Observability Engineer

Found in: Talent US C2 - 2 weeks ago


San Francisco, United States OpenAI Full time

Join the engineering teams that bring OpenAI’s ideas safely to the world

The Applied Engineering team works across research, engineering, product, and design to bring OpenAI’s technology to consumers and businesses. We seek to learn from deployment and distribute the benefits of AI, while ensuring that this powerful tool is used responsibly and safely. Safety is more important to us than unfettered growth.

About the Role

As OpenAI continues to grow, we are looking for experienced, problem-solving engineers to ensure our systems scale. Our success depends on our ability to quickly iterate on products while also ensuring that they are performant and reliable.

You will work in a deeply iterative, collaborative, fast-paced environment to bring our technology to millions of users around the world, and ensure it’s delivered with safety and reliability in mind.

Successful candidates will play a crucial role in ensuring the observability, reliability, scalability, and performance of our systems as we continue to expand. As an Observability Engineer, you will be at the forefront of maintaining and enhancing the stability, scalability, and performance of our rapidly evolving infrastructure. You will work closely with cross-functional teams, including software engineers, product managers, and data scientists, to build and maintain resilient systems that can handle our growing user base and workload. This role requires a blend of technical expertise, strategic thinking, and effective communication to ensure that systems are not only operational but also optimized and aligned with business goals.

In this role, you will:

Develop and maintain systems that allow for effective monitoring, logging, and tracing of software applications. This includes choosing appropriate tools and technologies, setting up dashboards, and ensuring the scalability and reliability of the observability infrastructure.

Develop and integrate tools for logging, monitoring, and alerting to enhance visibility into system performance. Ensure compatibility and efficiency across various platforms and services.

Collaborate with different engineering teams to integrate observability practices into their workflows.

Regularly analyze system performance and identify areas for improvement. This involves working closely with other engineering teams to understand their needs and challenges and providing insights and solutions for better system performance.

Consistently stay up-to-date with the latest trends in observability, logging, monitoring, and cloud technologies. Introducing innovative solutions and best practices to improve system observability and reliability. Experiment with new tools and practices to enhance the observability landscape.

Participate in strategic planning for the technology roadmap, including scalability, cost-effectiveness, and risk management considerations related to observability infrastructure.

Create comprehensive documentation for observability systems and processes. Prepare reports and insights for management regarding system performance and reliability.

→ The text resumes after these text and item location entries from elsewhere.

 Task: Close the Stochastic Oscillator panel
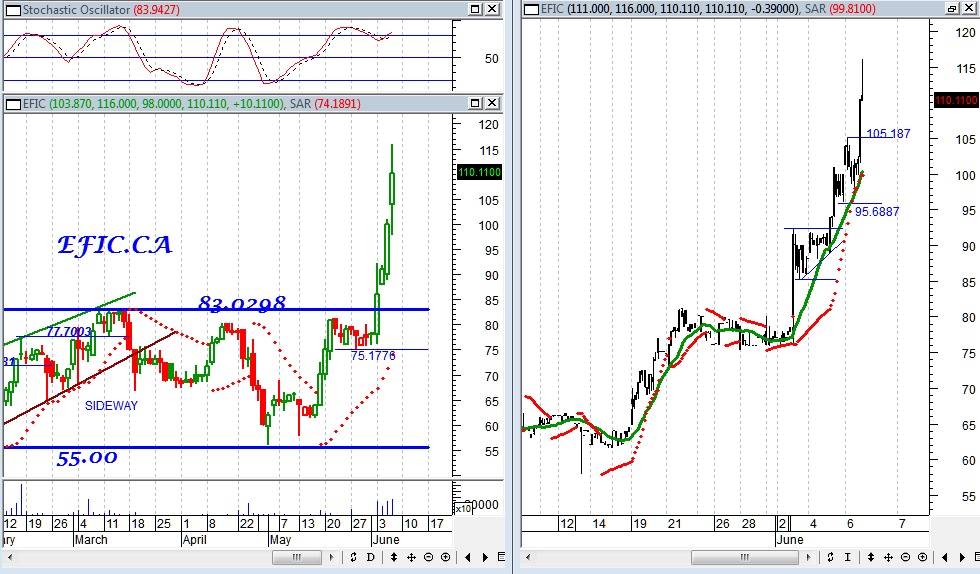[x=493, y=9]
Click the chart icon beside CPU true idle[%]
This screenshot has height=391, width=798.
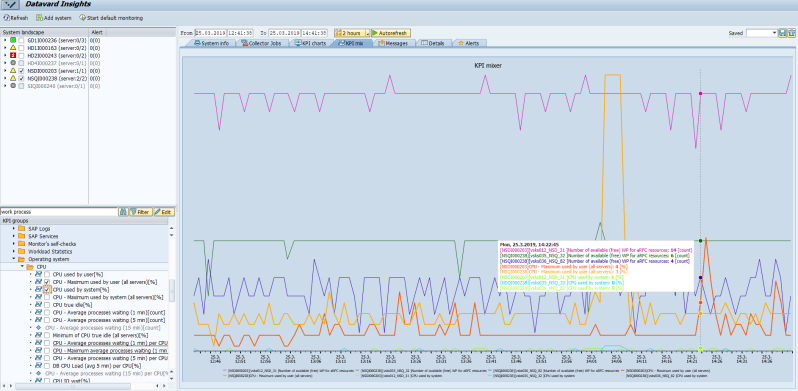[x=39, y=304]
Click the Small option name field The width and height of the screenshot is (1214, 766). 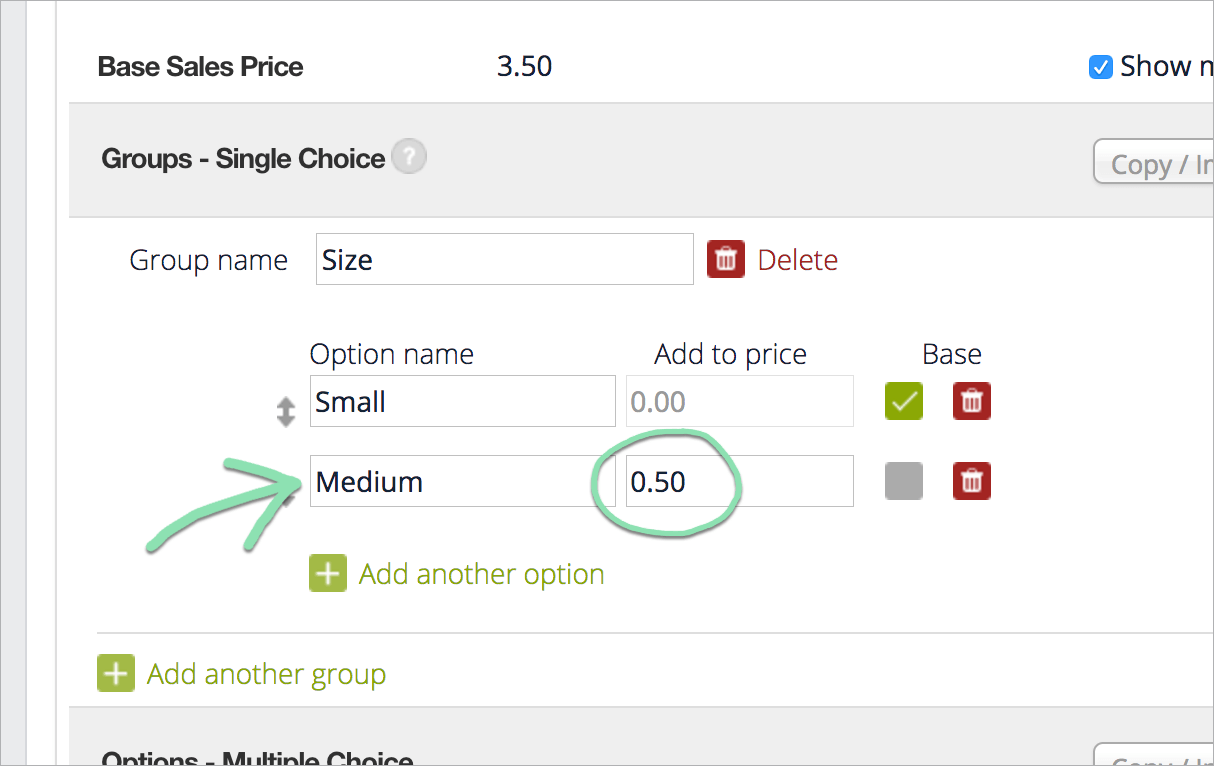click(463, 401)
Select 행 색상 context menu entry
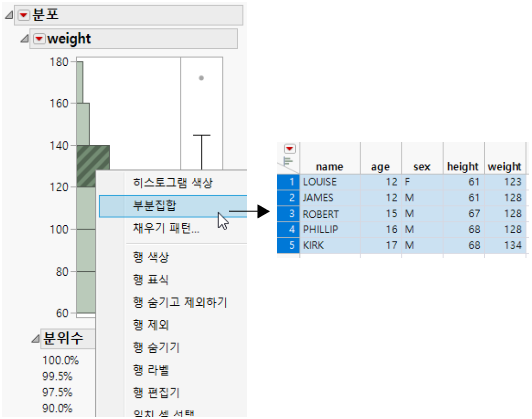The width and height of the screenshot is (532, 419). pos(151,257)
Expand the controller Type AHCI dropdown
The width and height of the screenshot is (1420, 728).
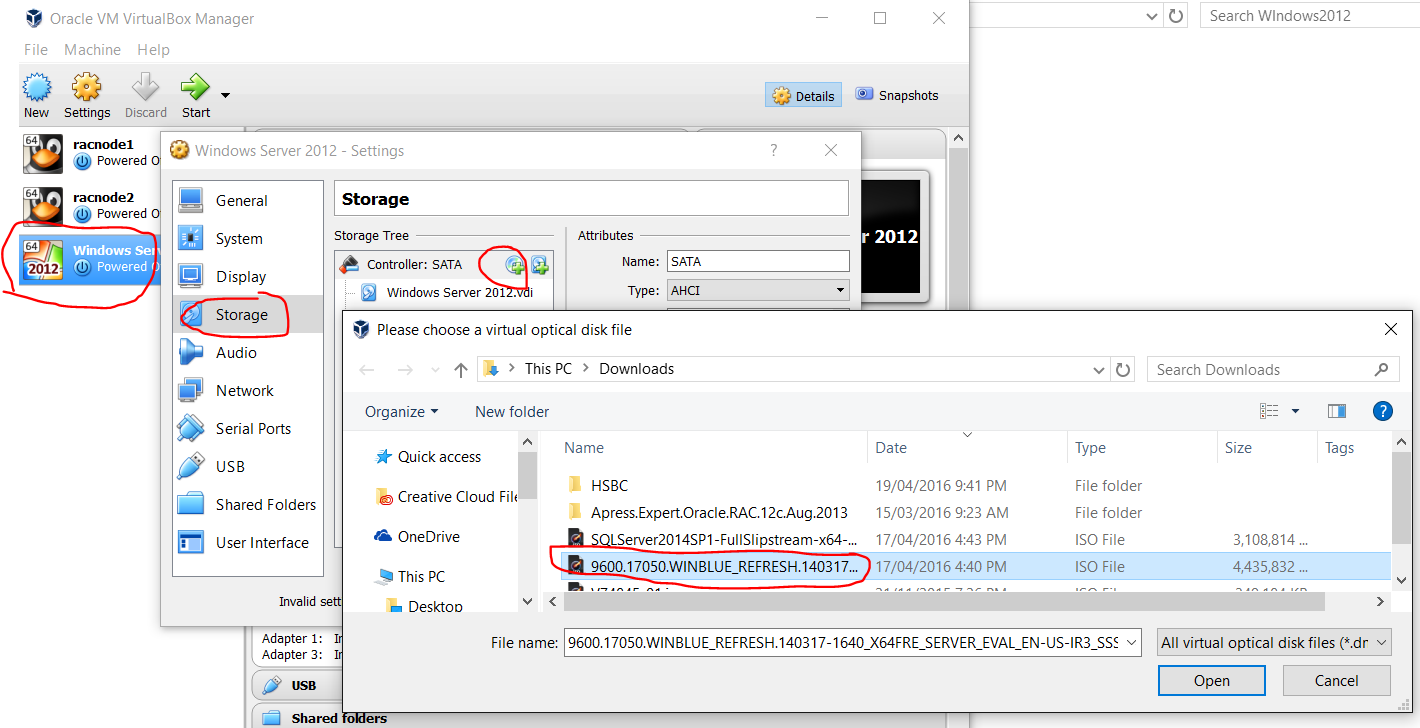coord(758,290)
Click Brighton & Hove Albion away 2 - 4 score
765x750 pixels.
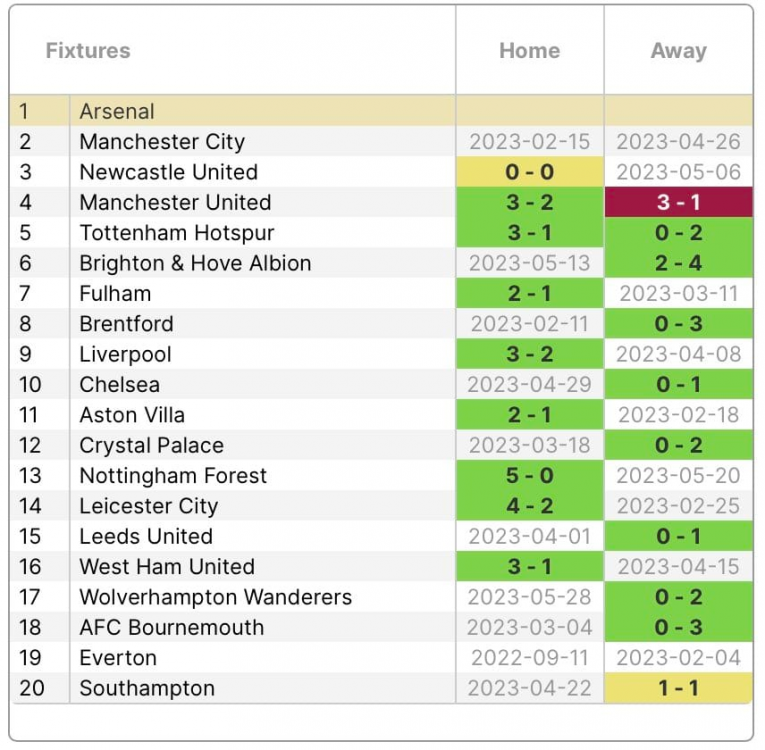(x=678, y=263)
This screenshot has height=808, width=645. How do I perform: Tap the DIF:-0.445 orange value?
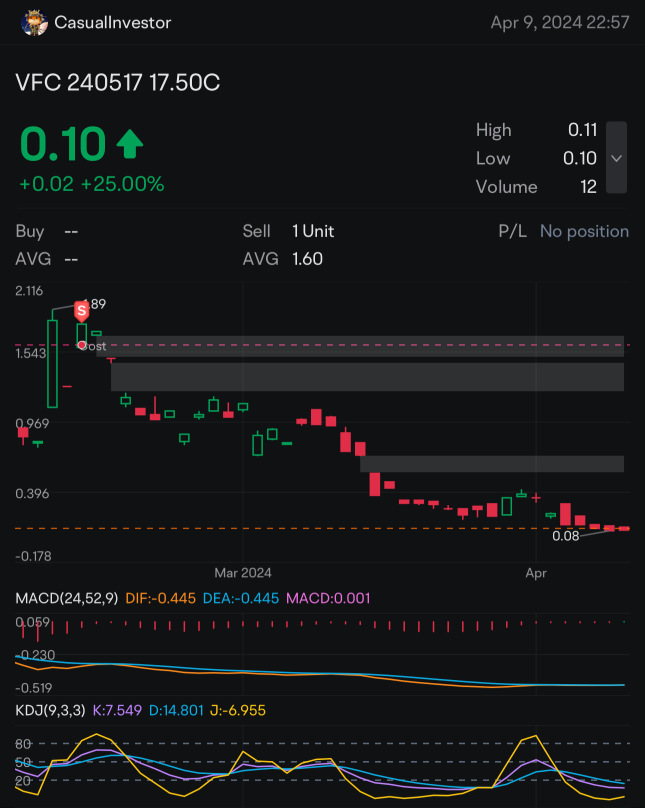click(161, 598)
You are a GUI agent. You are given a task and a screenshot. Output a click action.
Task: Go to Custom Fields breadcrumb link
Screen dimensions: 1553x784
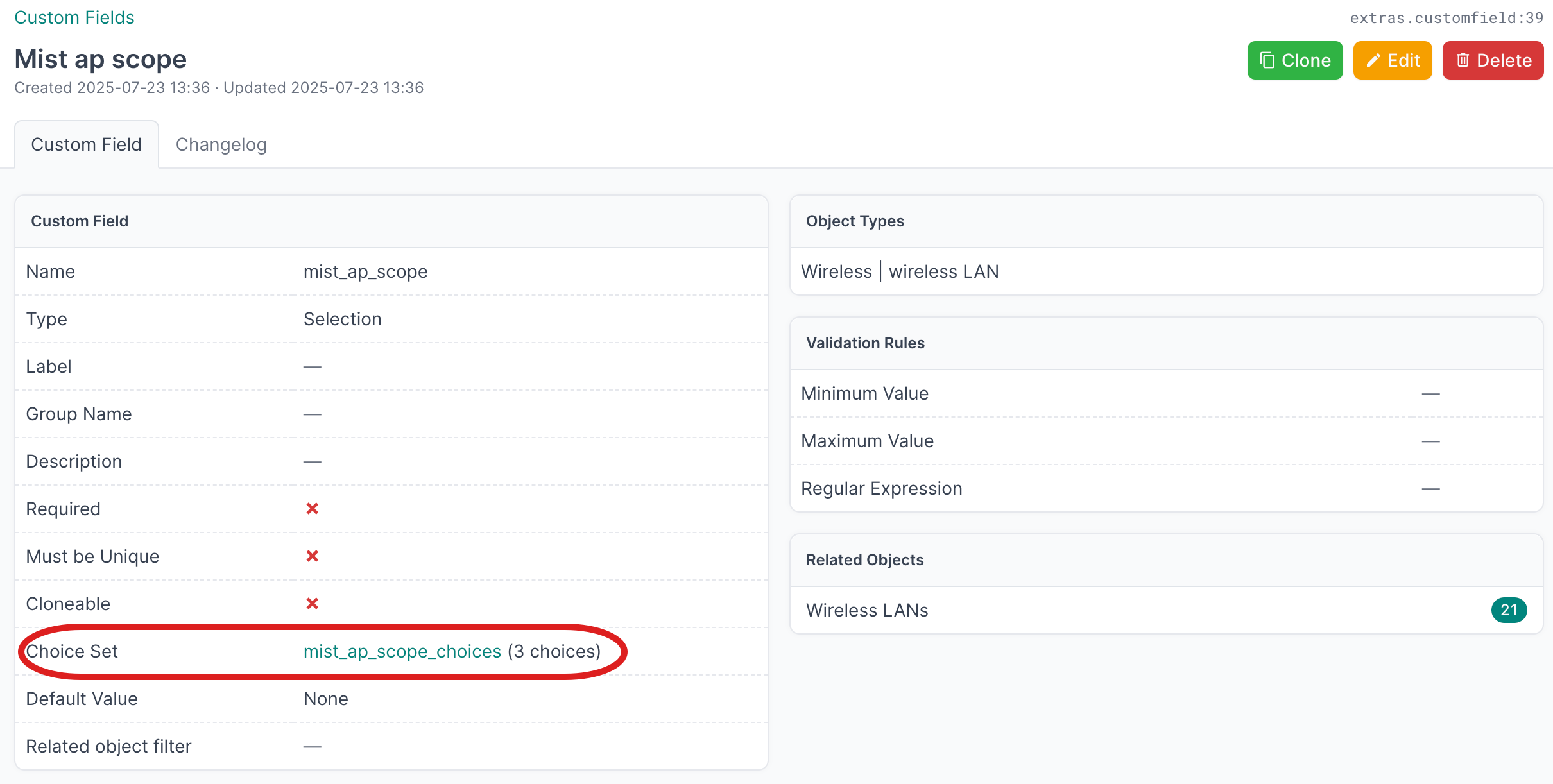(74, 17)
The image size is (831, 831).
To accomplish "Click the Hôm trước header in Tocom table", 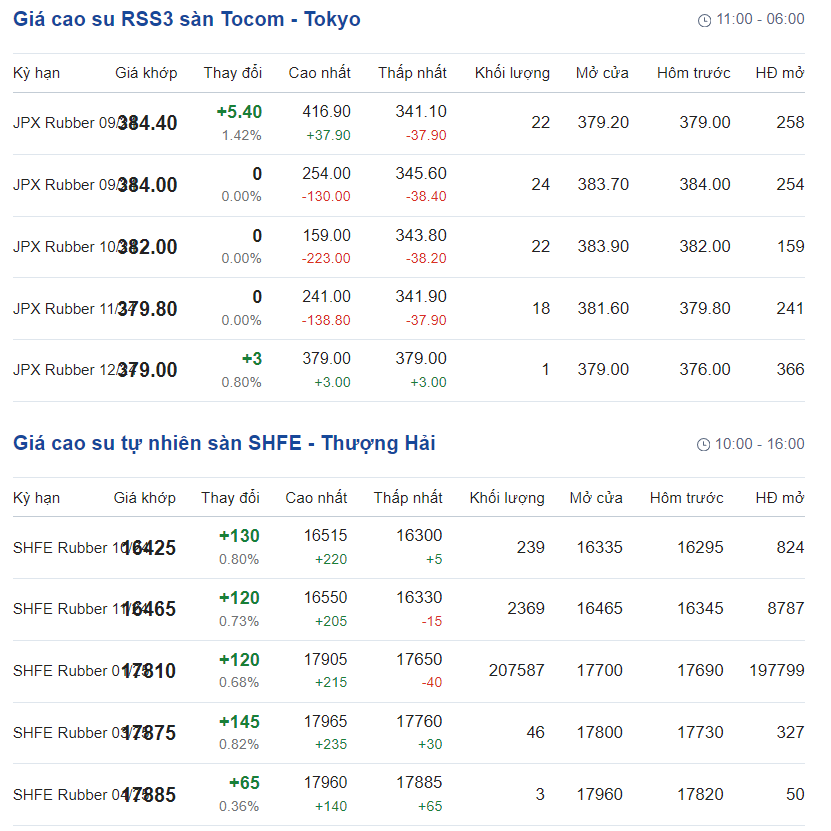I will (693, 73).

You might thrive in this role if you:

Have a track record of building, operating and accelerating observability systems that empower your fellow engineers, at scale.

Enjoy seeking out and addressing bottlenecks and areas for performance improvement in our systems.

Utilize Infrastructure as Code (IaC) principles to automate infrastructure provisioning and configuration management.

Are experienced in collaborating with cross-functional teams to ensure that reliability and scalability are considered in the design and development of new features and services.

Help create a diverse, equitable, and inclusive culture that makes all feel welcome while enabling radical candor and the challenging of group think.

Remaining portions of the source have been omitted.